*** Working data ***

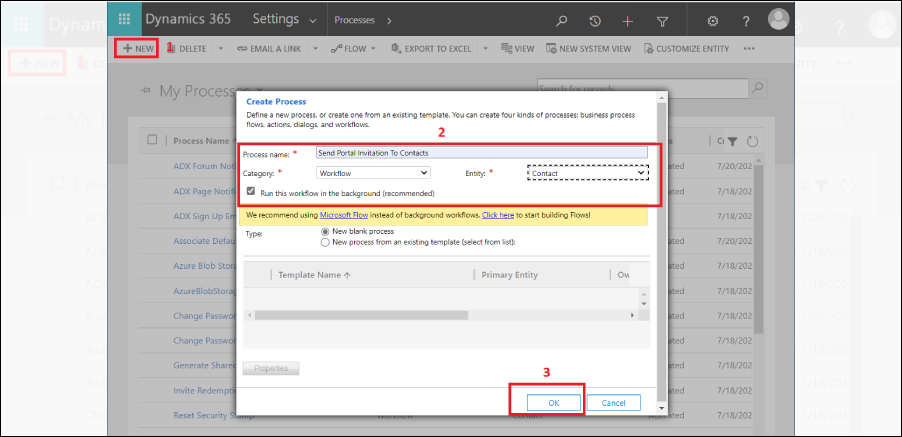Viewport: 902px width, 437px height.
Task: Expand the Settings menu chevron
Action: click(x=313, y=20)
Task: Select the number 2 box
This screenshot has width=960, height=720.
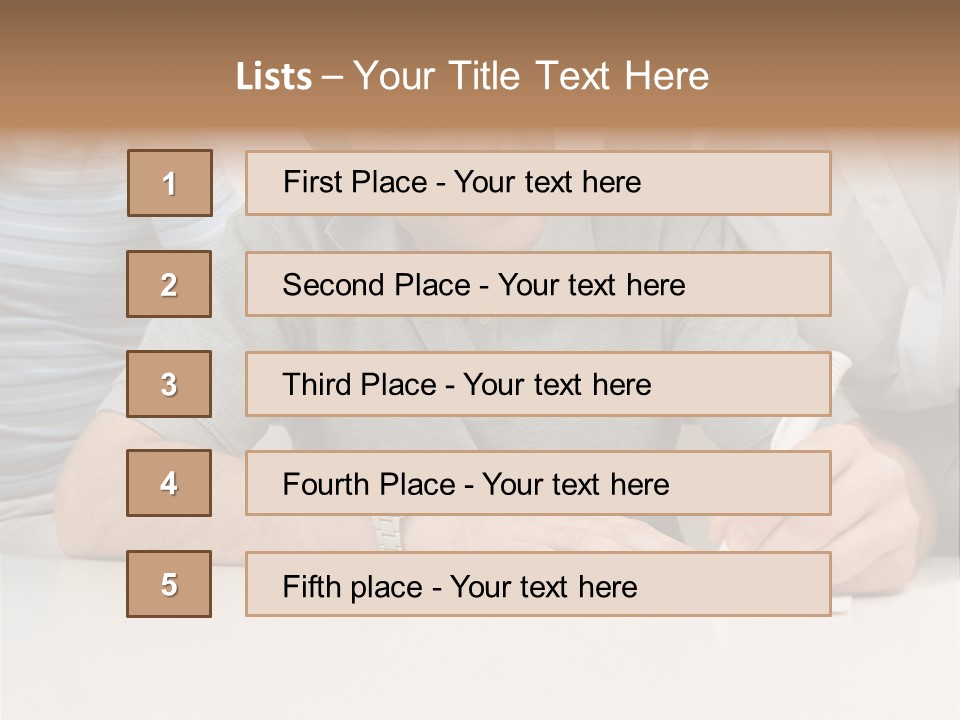Action: (169, 284)
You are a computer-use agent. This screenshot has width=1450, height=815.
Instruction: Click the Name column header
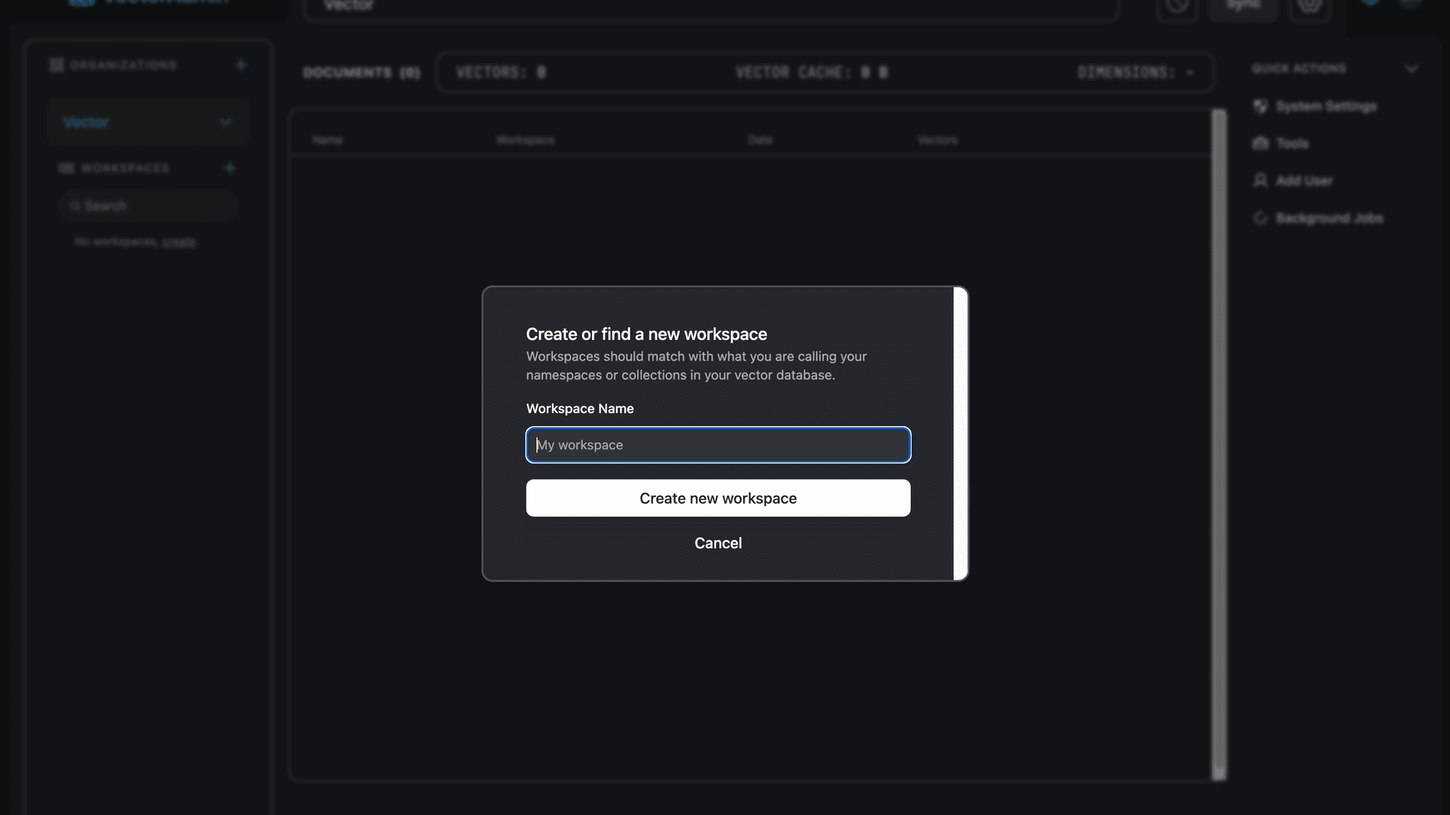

*** End of Working data ***

Starting at the line that contains "You are a computer-use", restate every line through the end of the records exactly as written, but leave the pictures out.

Written response:
You are a computer-use agent. This screenshot has width=1450, height=815.
Instruction: Click the Name column header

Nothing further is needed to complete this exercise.